Certes, la Grèce réduit la dépense publique. Mais appeler cela "austérité", c'est comme considérer que passer de cinq à quatre Big Macs par jour est un "régime". La réalité est plus complexe. Commençons par les finances publiques : les rentrées ont baissé en 2009, mais sont restées stables depuis, en raison de trois facteurs :

  • les rentrées dépendantes des salaires, des autres revenus et des profits ont baissé, à cause du chômage élevé et de la chute des profits des entreprises
  • le gouvernement a compensé en augmentant la TVA, en partie car elle est plus facile à collecter que les impôts directs qui souffrent d'une évasion fiscale importante
  • enfin, les financements européens pour les investissements ont augmenté, fournissant au trésor des ressources supplémentaires

Ces éléments ont permis de maintenir un niveau de prélèvements obligatoires stable mais, l'économie étant en récession, le ratio prélèvements obligatoires sur PIB a cru lui à un plus haut des dix dernières années, à près de 41%. Certes, l'évasion fiscale est là et les prélèvements obligatoires pourraient être plus hauts, mais la part que l’État prend dans l'économie n'a jamais été aussi haute depuis dix ans. Dans le même temps, l'augmentation des impôts indirects a plongé l'économie dans la récession en réduisant fortement le revenu disponible des consommateurs. Les dépôts bancaires ont fondu de 35%, à cause de la fuite des capitaux et de la désépargne. La richesse grecque s'évapore.
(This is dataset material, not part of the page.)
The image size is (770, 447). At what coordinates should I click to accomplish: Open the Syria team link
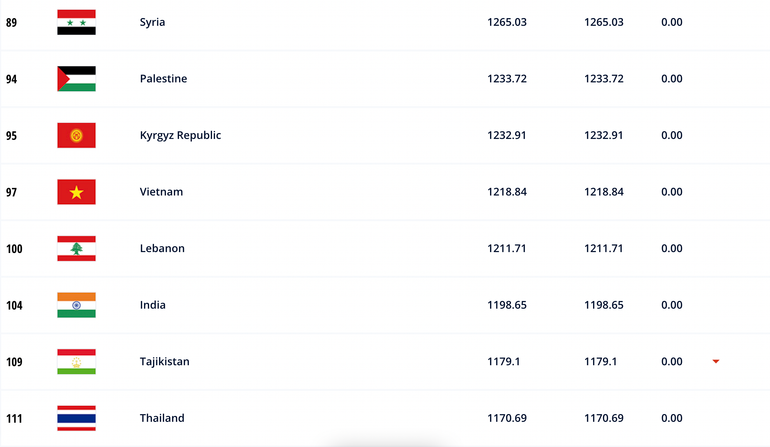152,22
La raison peut en être vue en examinant le volet dépenses de l'équation. Entre 2008 et 2011, l’État grec a réduit de 13,2 milliards d'euros ses dépenses hors charge de la dette. Mais, si l'on regarde en détail, ce n'est qu'une baisse de façade : la baisse des investissements représente près de la moitié de cette baisse des dépenses, tandis qu'une bonne partie du reliquat s'explique par la baisse des dépenses militaires. Autrement dit, l’État construit moins d'infrastructures et achète moins d'armes. Par contre, les aides sociales ont augmenté, et les dépenses de personnel de l'administration n'ont baissé que de 7%, surtout grâce aux départs en retraite et non grâce à une quelconque rationalisation de l'emploi public.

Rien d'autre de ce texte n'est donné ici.